The thunder followed them—and came closer.

By the middle of the night it sounded like artillery at a distance of half a mile, like a barrage of big atomic shells just out of sight behind a black ridgeline which wasn't there. And through the deeper rain-wet darkness of early morning, through the mist, tearing the mist to tatters, shredding it, came the spears and forks and lances of lightning. It was, Marcia thought, a nightmare of a storm. And she must remember it, for it would make a story, a real story, if ever she lived to tell it.

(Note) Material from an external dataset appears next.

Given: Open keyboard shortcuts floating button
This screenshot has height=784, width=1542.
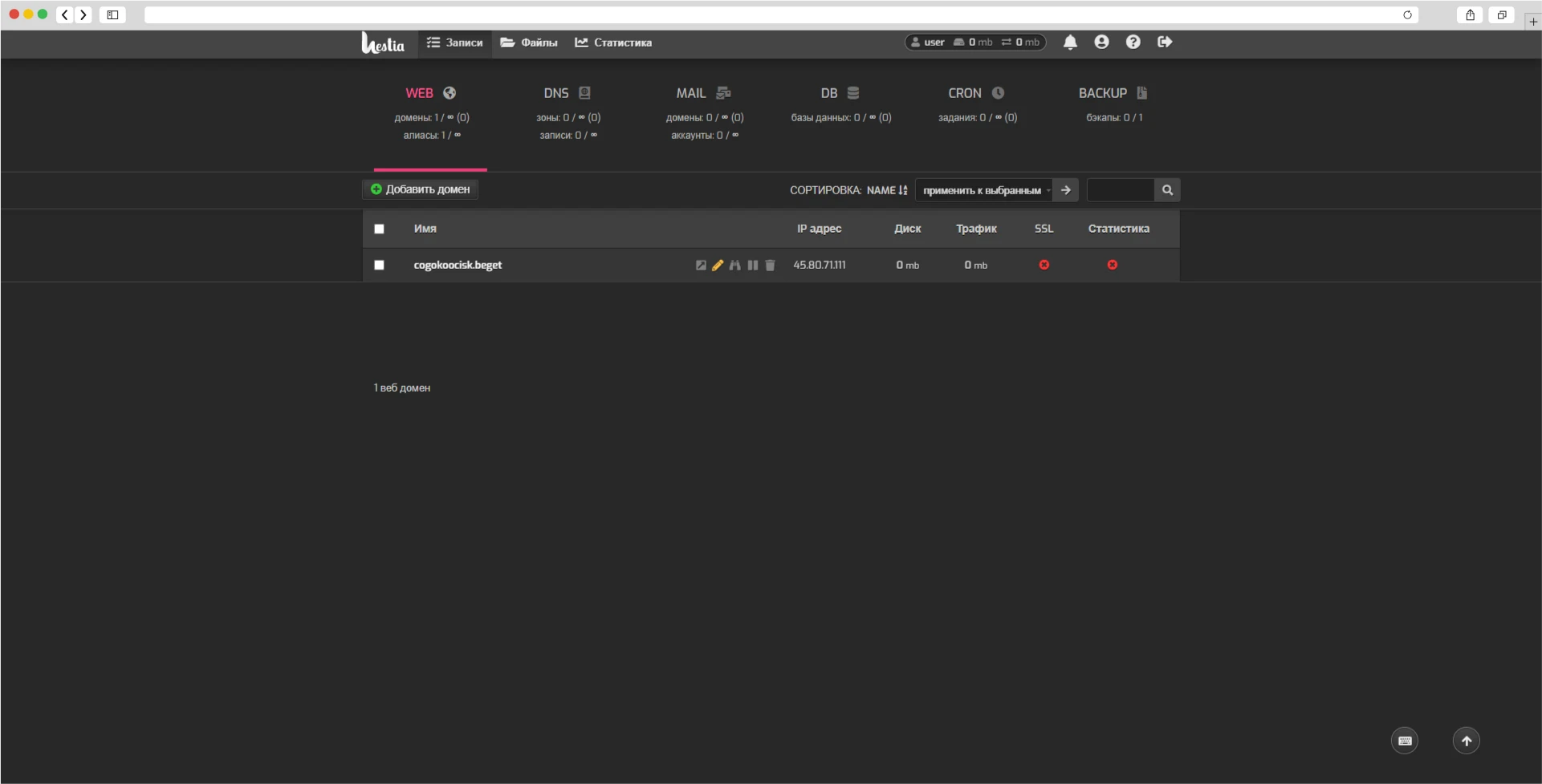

By morning, the air smelled of ozone. It reeked of ozone and around them as the gray light seeped out of the wet sky and the rain suddenly slackened as if the weak daylight dispelled it, the black rocks were blasted and broken where lightning had struck.

In the dawn's first light another helicopter came.

"Get down!" Slade shouted, and they dropped among the blasted black rocks, hiding there, not moving. The helicopter came on through the slackening rain, buzzing a few hundred feet over them but not circling. It was heading for the abandoned tank, Marcia thought. It wasn't looking for them here—

But suddenly the rain came down in all its savage force again, blinding bounding off the rocks, pounding relentlessly.

Overhead, the helicopter seemed to pause like a bird stricken in flight. The rotors whirled a silver shield against the rain, the great drops splattering off the shield.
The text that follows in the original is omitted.